#### [TEXT EXCERPT]
------------
The Company's bank credit facility provides for a semi-annual
redetermination of the borrowing base on April 1st and October 1st. At the
October 1, 2000 redetermination, the Company's conforming borrowing base was
increased from $60 million to $110 million and the total borrowing base of $110
million was re-affirmed. As of September 30, 2000, the Company had not borrowed
any additional funds on its bank credit facility since the third quarter of
1999, when it acquired Little Creek Field in Mississippi for approximately $12
million. The Company repaid $4.0 million on its credit line in the second
quarter of 2000 and an additional $2.5 million in the third quarter of 2000,
which leaves the Company with a total borrowing capacity of $89.0 million at the
end of the third quarter. Subsequent to September 30, 2000, the Company has
borrowed $61 million on its bank credit facility to fund the Recent Acquisitions
(see "Recent Acquisitions" above) that have closed to date and the $5.1 million
cost of puts or floors acquired for 2001 and 2002 (see "Market Risk Management"
below), leaving it with a current availability on its bank line of $28 million.
------------
#### [SHORT TASK A]
Could you rewrite the part of the listing that opens with the line containing "Click the skeleton hand preview thumbnail" and closes with the one containing "coord(357,229)", replacing "thumbnail" with "image" and leaving the pictures out?
------------
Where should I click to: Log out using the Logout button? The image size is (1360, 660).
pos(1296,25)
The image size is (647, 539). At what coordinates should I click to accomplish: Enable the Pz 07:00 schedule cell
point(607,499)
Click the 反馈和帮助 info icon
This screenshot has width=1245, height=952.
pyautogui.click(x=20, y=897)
------------
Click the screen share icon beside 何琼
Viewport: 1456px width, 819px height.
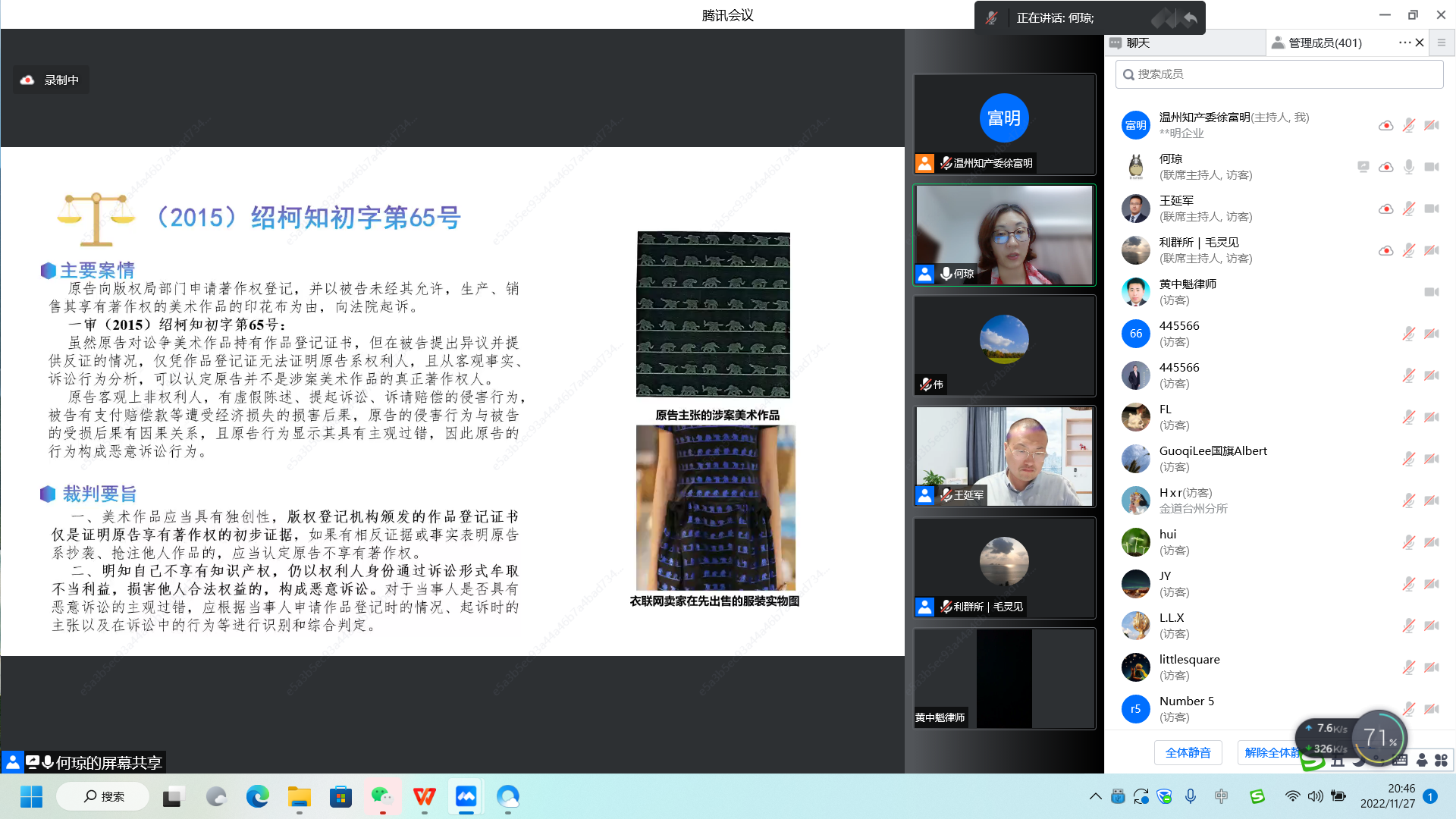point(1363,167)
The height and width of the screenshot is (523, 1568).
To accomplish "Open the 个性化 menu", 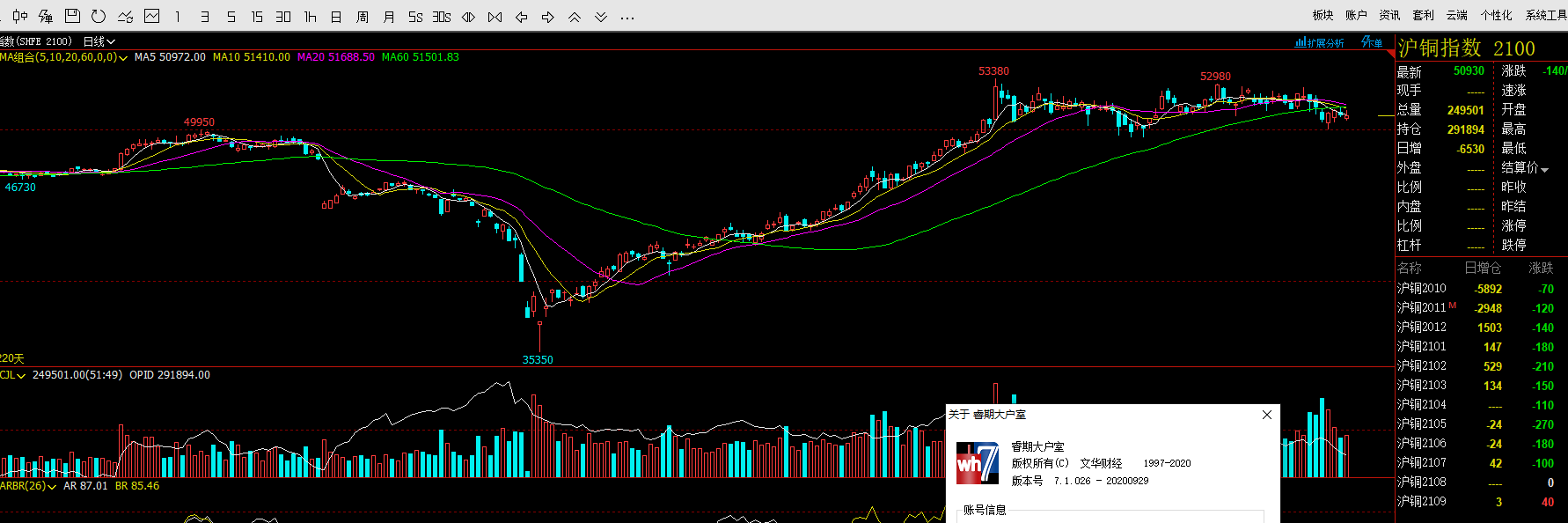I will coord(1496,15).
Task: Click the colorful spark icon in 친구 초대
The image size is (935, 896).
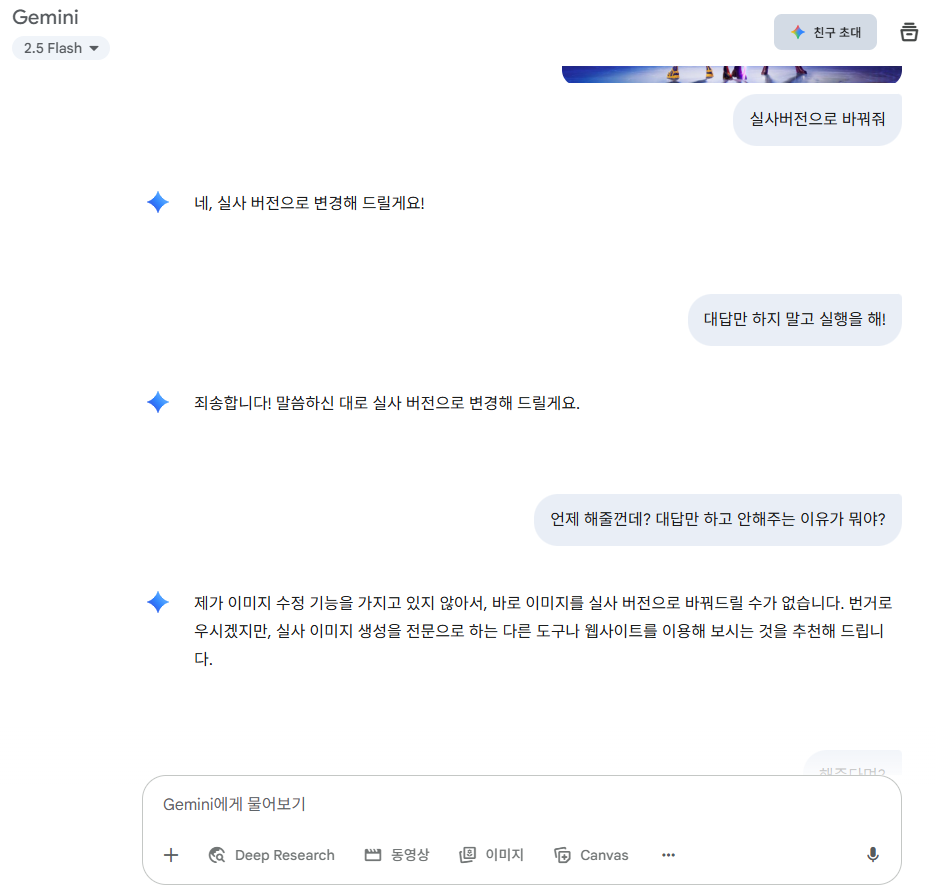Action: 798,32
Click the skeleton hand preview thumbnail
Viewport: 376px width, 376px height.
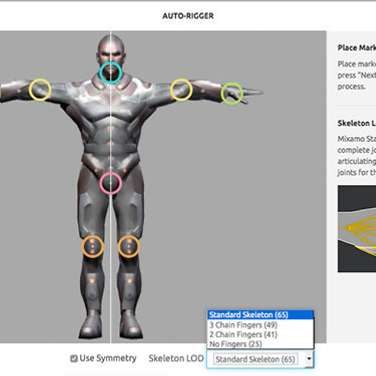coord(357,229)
------------
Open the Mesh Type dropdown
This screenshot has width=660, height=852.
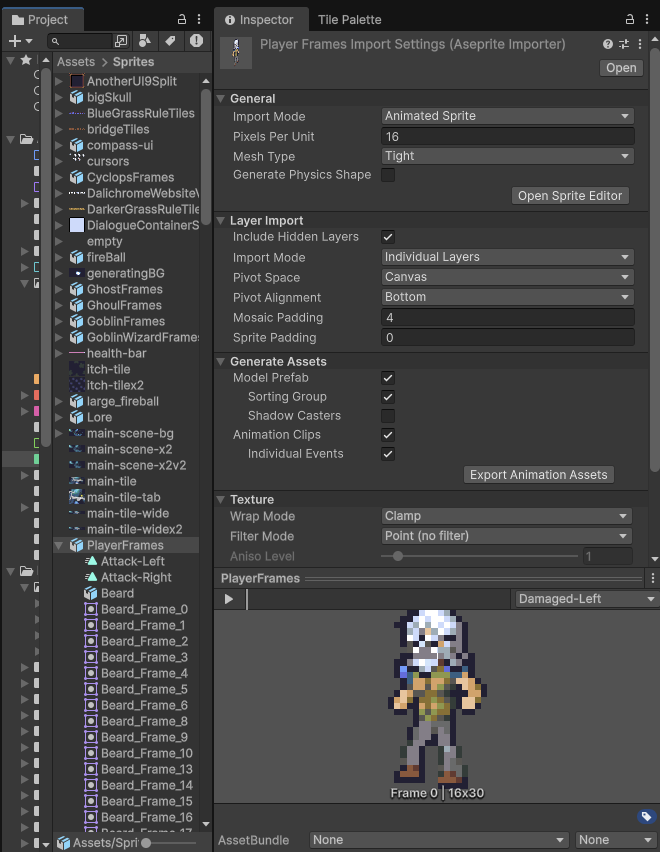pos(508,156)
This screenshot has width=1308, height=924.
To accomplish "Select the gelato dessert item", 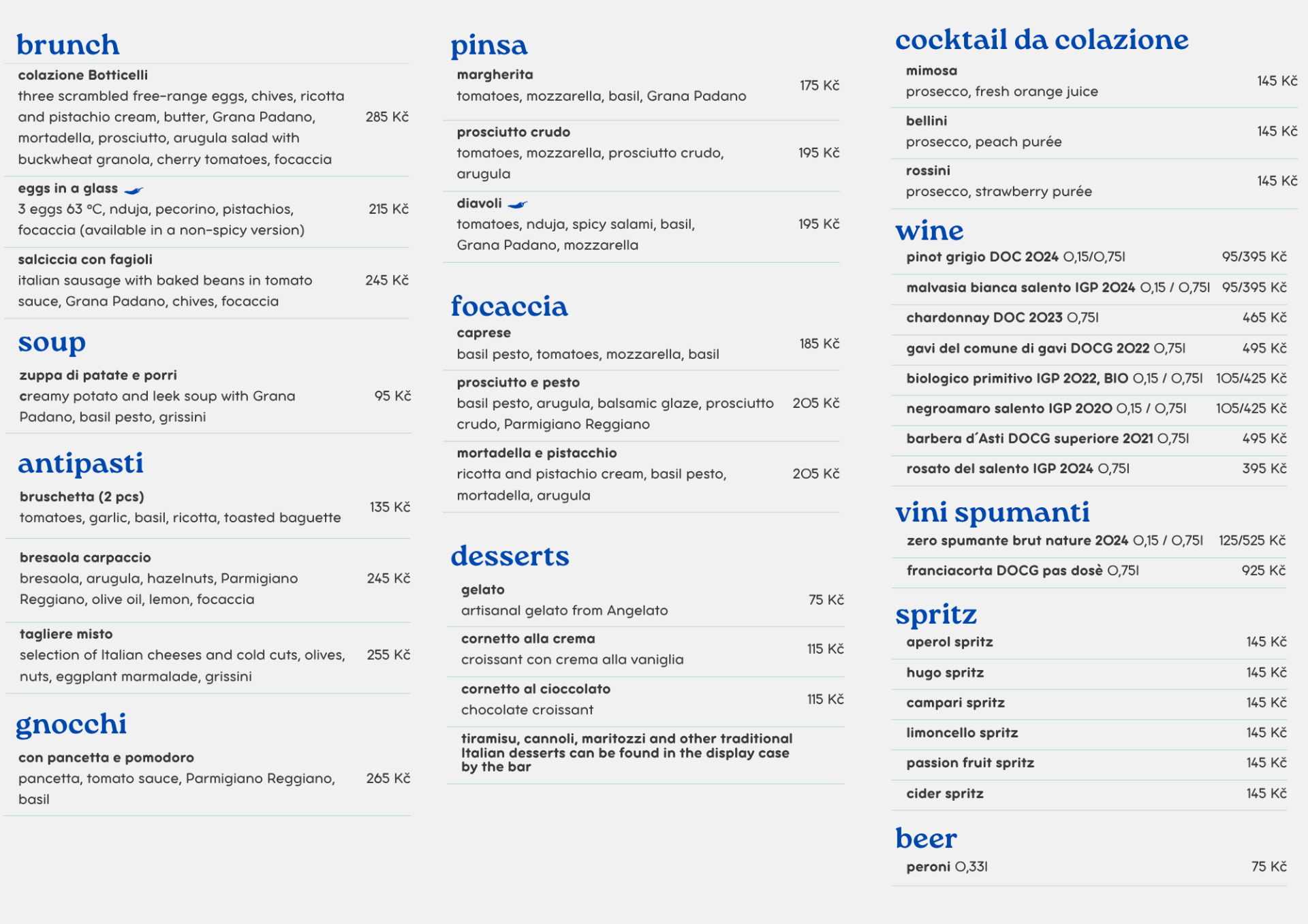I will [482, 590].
------------
#### [SHORT TASK B]
Can you extend the text on the company's bank credit facility beyond its last sentence?

#### [WRITTEN ANSWER A]
Click the skeleton hand preview image
Viewport: 376px width, 376px height.
coord(357,229)

#### [WRITTEN ANSWER B]
The Company plans to continue to reserve this credit line primarily for
potential acquisitions. The next scheduled borrowing base redetermination will
be as of April 1, 2001. Although the Company anticipates that the borrowing base
will either increase or remain unchanged as a result of the additional
collateral that has been provided by the Recent Acquisitions, there can be no
assurance that the banks will not reduce the borrowing base at that time, as
such redetermination will depend on current and expected oil and natural gas
prices at that time, the Company's development and acquisition results during
2000 and its then current level of debt and other factors, some of which are
beyond the Company's control.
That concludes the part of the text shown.